(1) Field of the Invention
The present invention relates to a method of fabricating a dynamic random access memory (DRAM) having an increased capacitance capacitor using a self-aligned method to increase capacitor area.
(2) Description of the Prior Art
In recent years there has been a dramatic increase in the packing density of DRAMs. Large DRAM devices are normally silicon based, and each cell typically embodies a single MOS field effect transistor with its source connected to a storage capacitor. This large integration of DRAMs has been accomplished by a reduction in individual cell size. However, the reduction in cell size results in a decrease in storage capacitance leading to reliability drawbacks, such as a lowering source/drain ratio and undesirable signal problems. In order to achieve the desired higher level of integration, the technology must keep almost the same storage capacitance on a greatly reduced cell area.
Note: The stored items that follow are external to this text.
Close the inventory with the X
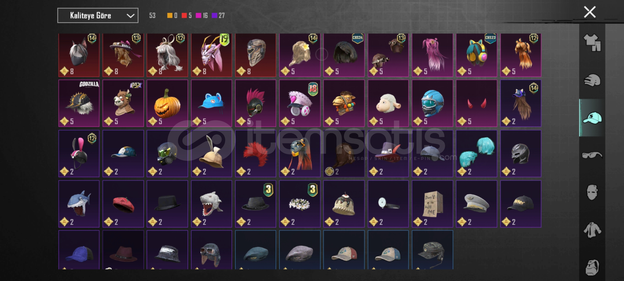Screen dimensions: 624x281 tap(590, 12)
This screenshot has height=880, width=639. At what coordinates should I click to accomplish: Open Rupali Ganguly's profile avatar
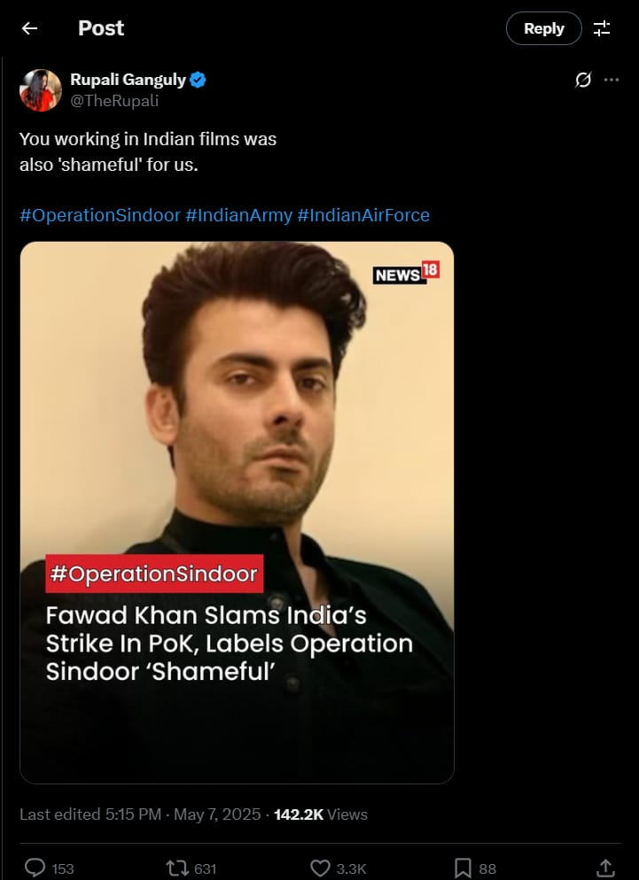pyautogui.click(x=41, y=89)
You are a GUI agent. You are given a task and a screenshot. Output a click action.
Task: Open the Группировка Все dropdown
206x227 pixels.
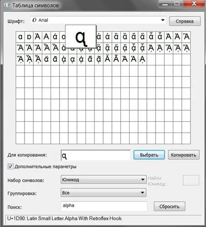104,192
Efforts to maintain or increase the storage capacitance in memory cells with greater packing densities have included the use of a stacked capacitor design in which the capacitor cell uses the space over the device area for the capacitor plates. In their U.S. Pat. No. 5,140,389 to Kimura et al, the inventors describe various embodiments of stacked capacitors. U.S. Pat. Nos. 5,059,548 to Kim and 5,146,300 to Hamamoto et al show stacked capacitor processes and resulting structures. U.S. Pat. No. 5,047,817 to Wakamiya et al describes etching the lower electrode area of the capacitor into various concave/convex shapes in order to increase the surface area and capacitance of the capacitor.
A typical stacked capacitor of the prior art is illustrated in FIG. 1. Device structures are shown in and on a semiconductor substrate 10. Field oxide regions 11 isolate device regions. Gate electrodes 14 are shown overlying gate oxide layer 12. The bottom node of the capacitor 32 is shown contacting the capacitor node contact region 28. Completing the capacitor are the dielectric layer 34 and top electrode layer 36. A thick insulating layer 38 covers the capacitor and device structures. A conducting layer 40 completes connection to the bit line contact region 29.